CATEGORIES: 2009 Topps Update, Oakland Athletics
9/29/14 Topps Baseball Card Of The Day: 2012 Topps #541 Jack Hannahan, Indians
More Jack Hannahan Topps Cards: 2009 2012 2014
Immediately after drawing Scott Hairston, the Randomizer has selected his 2009 kind-of teammate of one week, Mr. Jack Hannahan (Hannahan had been with Oakland until an end-of-June demotion to AAA; one week later Hairston was acquired by Oakland, and a week after that Hannahan was traded to Seattle.)
So while they were never actually on the field or even in the same clubhouse together, it is possible they were both treated with the same roll of tape.
If Eric Chavez' brittle body had held up, it's possible Hannahan never wears the Green and Gold—he started 180 games at 3B for the A's in 2007-09. He flashed some pop but struck out a lot. After spending 2010 in AAA with the Seattle/Boston organizations, Cleveland auditioned him for 2011. With prospect Lonnie Chisenhall not quite ready, Hannahan actually won the Tribe 3B job!
THIS CARD: It'd be interesting to know if Hannahan managed to stay upright making this throw. Or if he got the out. Or if he even got the the throw off. So many questions. I could never play with my finger outside the mitt as the pros do. I've tried it numerous times but the temperature difference in my fingers is too distracting.

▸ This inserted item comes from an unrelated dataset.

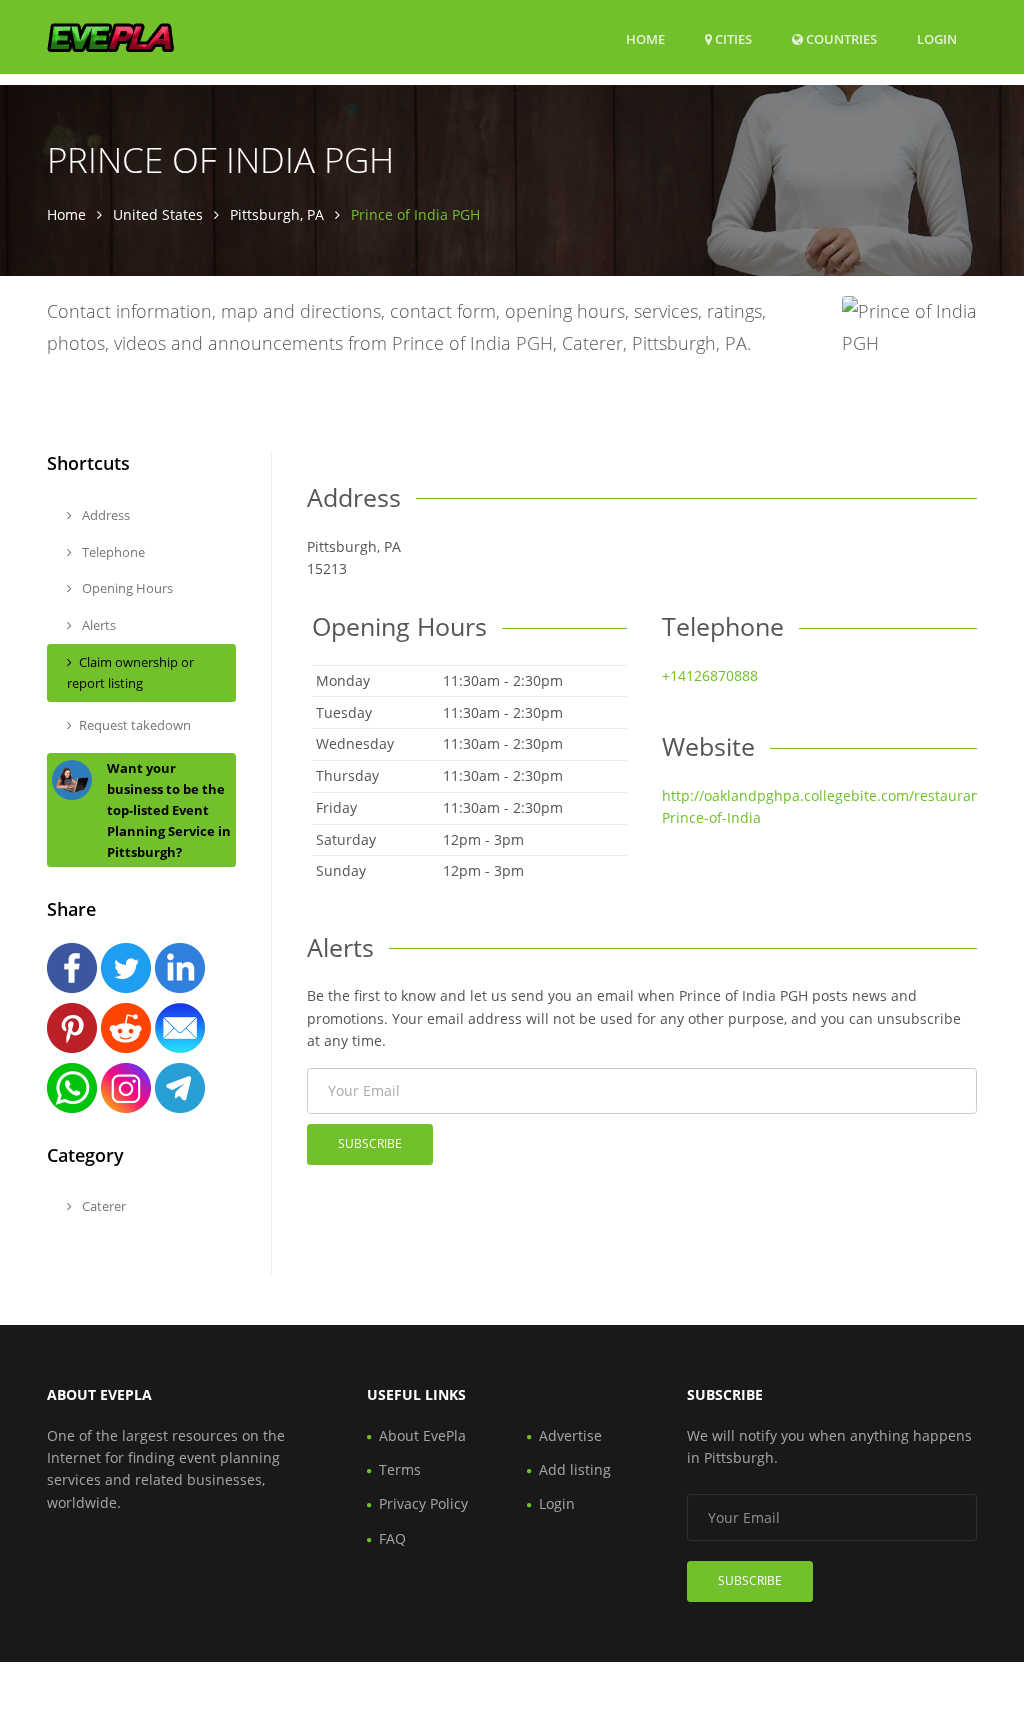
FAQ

(flip) Hannahan's streak came after he'd surrendered the regular 3B job to Chisenhall, and covered only 16 games.
AFTER THIS CARD: As in 2011, Hannahan won the Indians' 3B job in Spring Training, and as in 2011, he lost it in-season to Chisenhall. Because the latter eventually went down with a broken hand, Hannahan still played extensively. He made the drive down Route 3 to Cincinnati on a 2Y/$4M deal to become (an expensive) pinch-hitter/reserve corner infielder.
Despite amassing over 100 games/300 PAs in 2012 and changing teams in the offseason, Hannahan did not receive a 2013 base or Update card.